What the task asks -> All lines in the data that hold the word "agent" need copying.

Data in this exercise ->
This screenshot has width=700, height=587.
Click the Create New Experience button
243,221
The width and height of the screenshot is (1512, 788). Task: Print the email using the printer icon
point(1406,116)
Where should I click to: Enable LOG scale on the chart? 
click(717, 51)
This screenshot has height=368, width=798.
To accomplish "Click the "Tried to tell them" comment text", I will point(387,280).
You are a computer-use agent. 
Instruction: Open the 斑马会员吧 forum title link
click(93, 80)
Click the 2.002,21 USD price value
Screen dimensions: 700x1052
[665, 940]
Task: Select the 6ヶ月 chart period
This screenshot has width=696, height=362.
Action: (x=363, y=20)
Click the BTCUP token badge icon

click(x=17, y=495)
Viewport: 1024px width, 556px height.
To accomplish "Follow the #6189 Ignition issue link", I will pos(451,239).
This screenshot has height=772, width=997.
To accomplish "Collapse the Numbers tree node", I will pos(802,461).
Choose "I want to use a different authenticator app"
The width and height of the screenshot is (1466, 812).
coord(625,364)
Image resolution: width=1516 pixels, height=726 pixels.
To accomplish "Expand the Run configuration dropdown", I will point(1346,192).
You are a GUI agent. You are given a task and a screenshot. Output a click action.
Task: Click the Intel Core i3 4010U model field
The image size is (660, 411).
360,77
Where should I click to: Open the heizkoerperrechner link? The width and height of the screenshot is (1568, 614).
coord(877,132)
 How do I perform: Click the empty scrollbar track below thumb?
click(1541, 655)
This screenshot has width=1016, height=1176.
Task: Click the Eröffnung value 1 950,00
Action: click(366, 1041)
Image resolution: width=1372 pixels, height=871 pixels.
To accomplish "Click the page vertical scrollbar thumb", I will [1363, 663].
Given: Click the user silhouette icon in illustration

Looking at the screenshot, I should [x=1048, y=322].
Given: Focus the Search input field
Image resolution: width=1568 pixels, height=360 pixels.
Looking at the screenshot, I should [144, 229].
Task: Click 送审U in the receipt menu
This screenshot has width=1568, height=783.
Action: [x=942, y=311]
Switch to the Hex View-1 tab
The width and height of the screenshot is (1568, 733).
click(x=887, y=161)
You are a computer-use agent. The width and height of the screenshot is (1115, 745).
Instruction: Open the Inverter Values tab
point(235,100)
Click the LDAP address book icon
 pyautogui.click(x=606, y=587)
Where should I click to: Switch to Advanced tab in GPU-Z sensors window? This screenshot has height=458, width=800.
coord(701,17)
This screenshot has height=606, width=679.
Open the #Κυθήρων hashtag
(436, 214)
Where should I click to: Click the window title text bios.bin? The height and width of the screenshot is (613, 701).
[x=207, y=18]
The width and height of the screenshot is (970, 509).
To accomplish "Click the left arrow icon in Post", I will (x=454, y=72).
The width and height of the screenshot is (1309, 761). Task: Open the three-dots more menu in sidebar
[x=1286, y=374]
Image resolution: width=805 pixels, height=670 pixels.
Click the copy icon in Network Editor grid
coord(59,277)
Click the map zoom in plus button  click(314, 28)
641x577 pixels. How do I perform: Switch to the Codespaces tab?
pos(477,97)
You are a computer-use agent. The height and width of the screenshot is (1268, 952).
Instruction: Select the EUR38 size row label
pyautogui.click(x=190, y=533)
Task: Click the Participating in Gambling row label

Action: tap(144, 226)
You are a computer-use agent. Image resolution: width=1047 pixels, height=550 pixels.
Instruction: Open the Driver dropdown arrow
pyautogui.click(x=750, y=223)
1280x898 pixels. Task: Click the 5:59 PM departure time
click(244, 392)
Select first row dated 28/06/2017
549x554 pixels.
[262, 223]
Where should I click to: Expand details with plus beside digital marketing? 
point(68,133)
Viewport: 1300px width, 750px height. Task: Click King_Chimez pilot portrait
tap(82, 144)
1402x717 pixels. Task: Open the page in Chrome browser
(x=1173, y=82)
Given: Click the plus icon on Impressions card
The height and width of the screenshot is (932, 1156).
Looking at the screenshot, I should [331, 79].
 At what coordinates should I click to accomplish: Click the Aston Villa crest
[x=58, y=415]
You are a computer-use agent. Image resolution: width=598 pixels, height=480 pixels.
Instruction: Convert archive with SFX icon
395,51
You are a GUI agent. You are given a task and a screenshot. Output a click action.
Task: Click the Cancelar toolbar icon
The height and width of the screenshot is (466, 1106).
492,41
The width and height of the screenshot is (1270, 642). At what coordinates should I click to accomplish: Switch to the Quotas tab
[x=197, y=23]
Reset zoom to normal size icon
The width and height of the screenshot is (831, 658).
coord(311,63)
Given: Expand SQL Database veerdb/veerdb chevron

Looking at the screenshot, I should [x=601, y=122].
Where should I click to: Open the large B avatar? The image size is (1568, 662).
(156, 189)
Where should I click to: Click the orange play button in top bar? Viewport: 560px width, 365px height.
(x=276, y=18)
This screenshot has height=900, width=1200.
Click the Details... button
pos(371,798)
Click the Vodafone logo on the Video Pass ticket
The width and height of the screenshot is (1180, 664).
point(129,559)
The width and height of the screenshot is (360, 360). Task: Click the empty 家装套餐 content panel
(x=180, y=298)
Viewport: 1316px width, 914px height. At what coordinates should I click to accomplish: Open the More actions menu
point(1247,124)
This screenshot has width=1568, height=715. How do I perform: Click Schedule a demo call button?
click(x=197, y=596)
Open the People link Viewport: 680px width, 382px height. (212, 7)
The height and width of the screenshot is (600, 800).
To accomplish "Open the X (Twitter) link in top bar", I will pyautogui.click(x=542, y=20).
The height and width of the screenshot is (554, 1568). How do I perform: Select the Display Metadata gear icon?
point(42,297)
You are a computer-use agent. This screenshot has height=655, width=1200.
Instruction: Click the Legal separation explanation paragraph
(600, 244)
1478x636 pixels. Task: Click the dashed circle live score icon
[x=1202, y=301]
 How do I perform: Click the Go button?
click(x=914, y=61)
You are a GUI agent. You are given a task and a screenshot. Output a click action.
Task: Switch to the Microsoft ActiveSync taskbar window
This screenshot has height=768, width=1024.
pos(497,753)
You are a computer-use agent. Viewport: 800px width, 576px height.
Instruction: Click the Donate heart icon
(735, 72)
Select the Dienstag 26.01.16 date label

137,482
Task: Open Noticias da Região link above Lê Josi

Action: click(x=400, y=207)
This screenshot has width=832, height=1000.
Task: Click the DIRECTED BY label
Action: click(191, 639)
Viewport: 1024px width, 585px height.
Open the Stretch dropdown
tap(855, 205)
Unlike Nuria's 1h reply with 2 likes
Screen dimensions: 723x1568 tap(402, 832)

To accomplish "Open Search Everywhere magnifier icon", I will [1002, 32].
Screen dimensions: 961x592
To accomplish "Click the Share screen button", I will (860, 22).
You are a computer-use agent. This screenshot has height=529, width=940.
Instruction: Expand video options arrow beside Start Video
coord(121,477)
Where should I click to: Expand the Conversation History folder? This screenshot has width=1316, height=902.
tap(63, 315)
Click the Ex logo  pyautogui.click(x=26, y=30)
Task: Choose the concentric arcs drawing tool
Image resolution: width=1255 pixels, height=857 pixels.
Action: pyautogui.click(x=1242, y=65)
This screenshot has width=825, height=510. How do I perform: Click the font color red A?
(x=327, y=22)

Response area ->
You are a computer-use agent. 
You are a GUI agent. You are given a task and a screenshot. Output a click action.
You are a computer-use agent. The width and height of the screenshot is (1115, 745).
You are a computer-use agent. The height and width of the screenshot is (1268, 952).
You are a computer-use agent. Image resolution: width=1047 pixels, height=550 pixels.
You are a computer-use agent. Image resolution: width=598 pixels, height=480 pixels.
You are a GUI agent. You are given a task and a screenshot. Output a click action.
You are a computer-use agent. This screenshot has height=655, width=1200.
You are a GUI agent. You are given a task and a screenshot. Output a click action.
You are a computer-use agent. Viewport: 800px width, 576px height.
You are a computer-use agent. This screenshot has height=529, width=940.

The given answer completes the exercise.